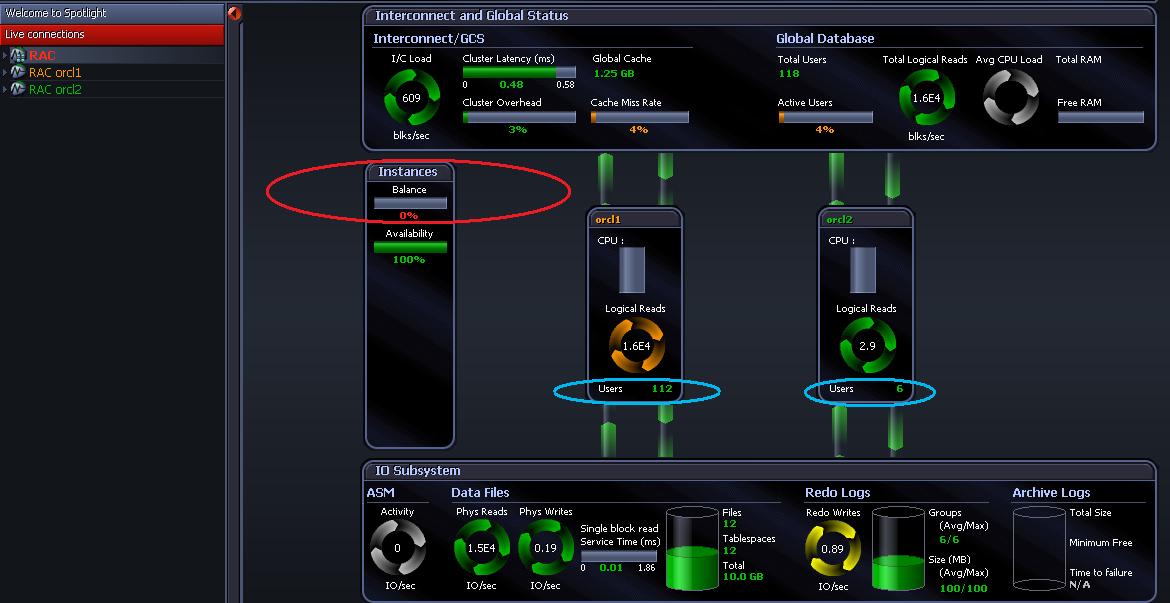Click the Redo Writes yellow gauge

[831, 548]
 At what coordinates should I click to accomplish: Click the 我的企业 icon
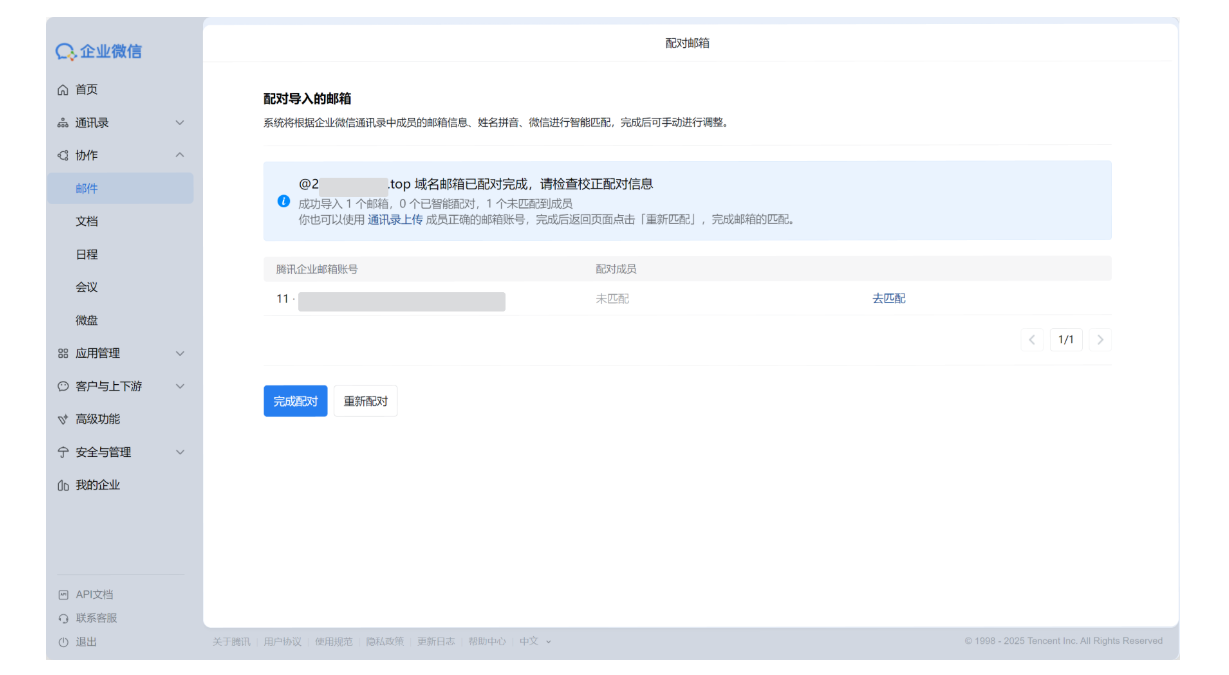pos(63,485)
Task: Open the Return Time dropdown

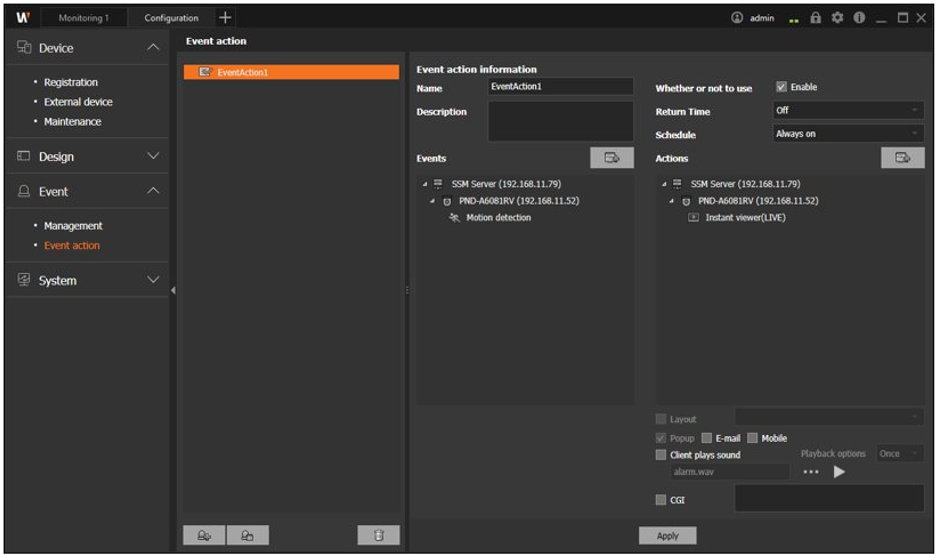Action: click(x=848, y=111)
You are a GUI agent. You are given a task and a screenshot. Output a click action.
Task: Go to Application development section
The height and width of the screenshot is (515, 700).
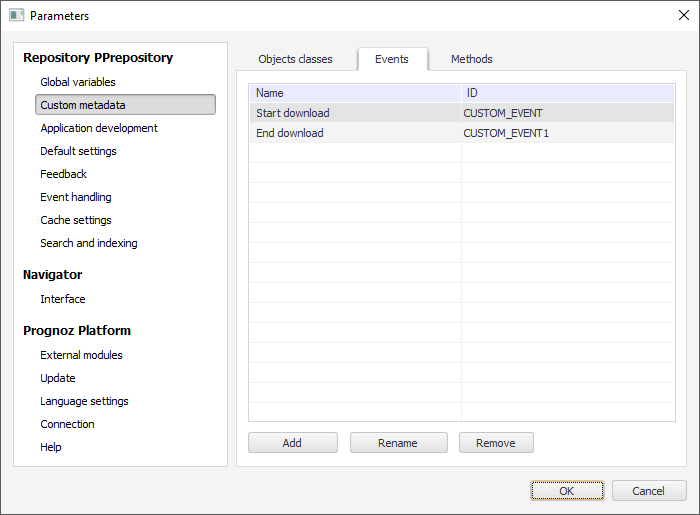tap(99, 128)
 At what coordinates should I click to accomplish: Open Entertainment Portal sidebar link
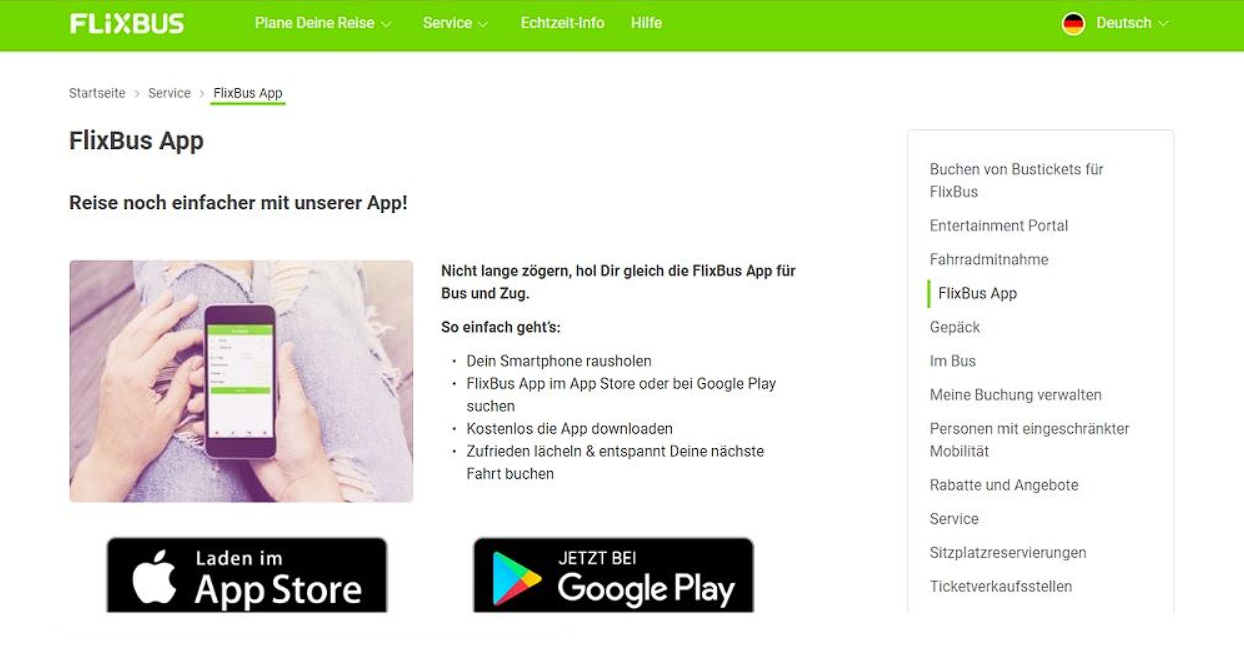pyautogui.click(x=999, y=226)
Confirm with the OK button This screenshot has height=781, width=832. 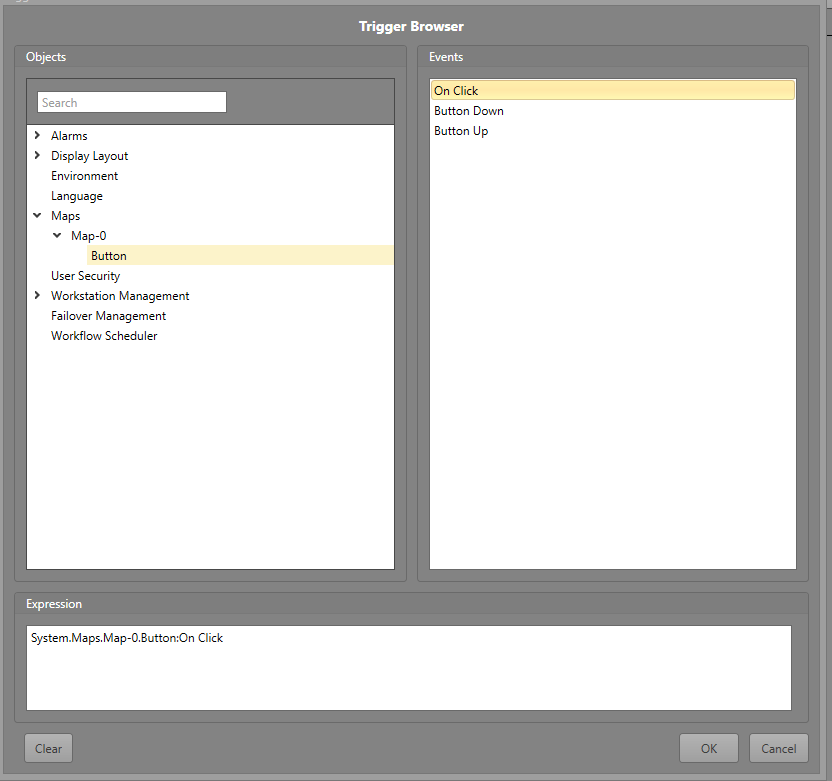(x=708, y=748)
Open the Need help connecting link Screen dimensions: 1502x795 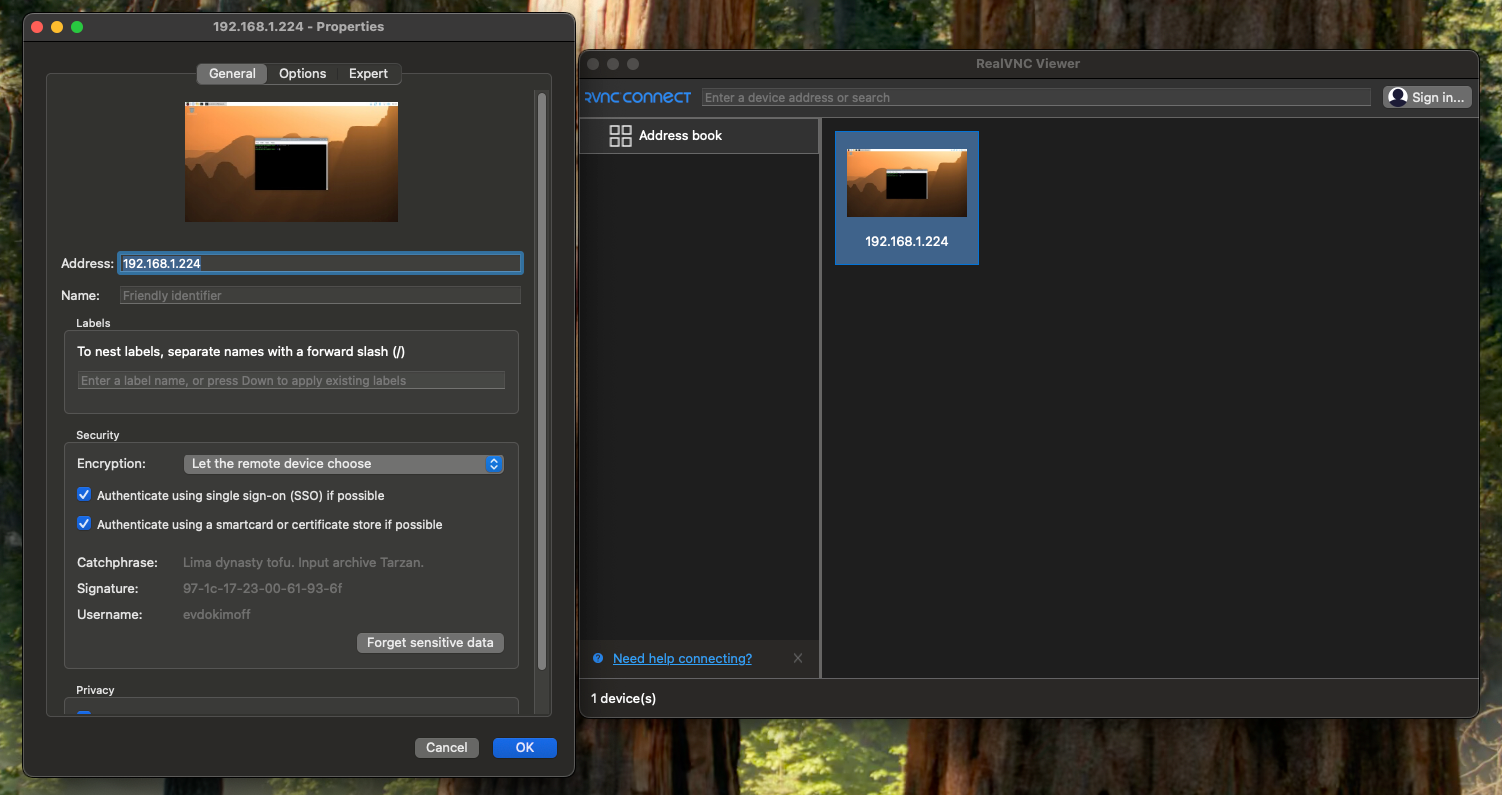click(x=682, y=658)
--*--
** EXERCISE DESCRIPTION **
Your output should be the lines above from the one that contains "At what coordinates should I click to accomplish: Click" through the one that contains "Task: Go to Application development section", word for word, with pictures left out.

** SOLUTION **
 At what coordinates should I click to accomplish: Click the 我的企业 icon
pos(63,485)
Task: Open the Return Time dropdown

Action: click(x=848, y=111)
You are a GUI agent. You are given a task and a screenshot. Output a click action.
Task: Go to Application development section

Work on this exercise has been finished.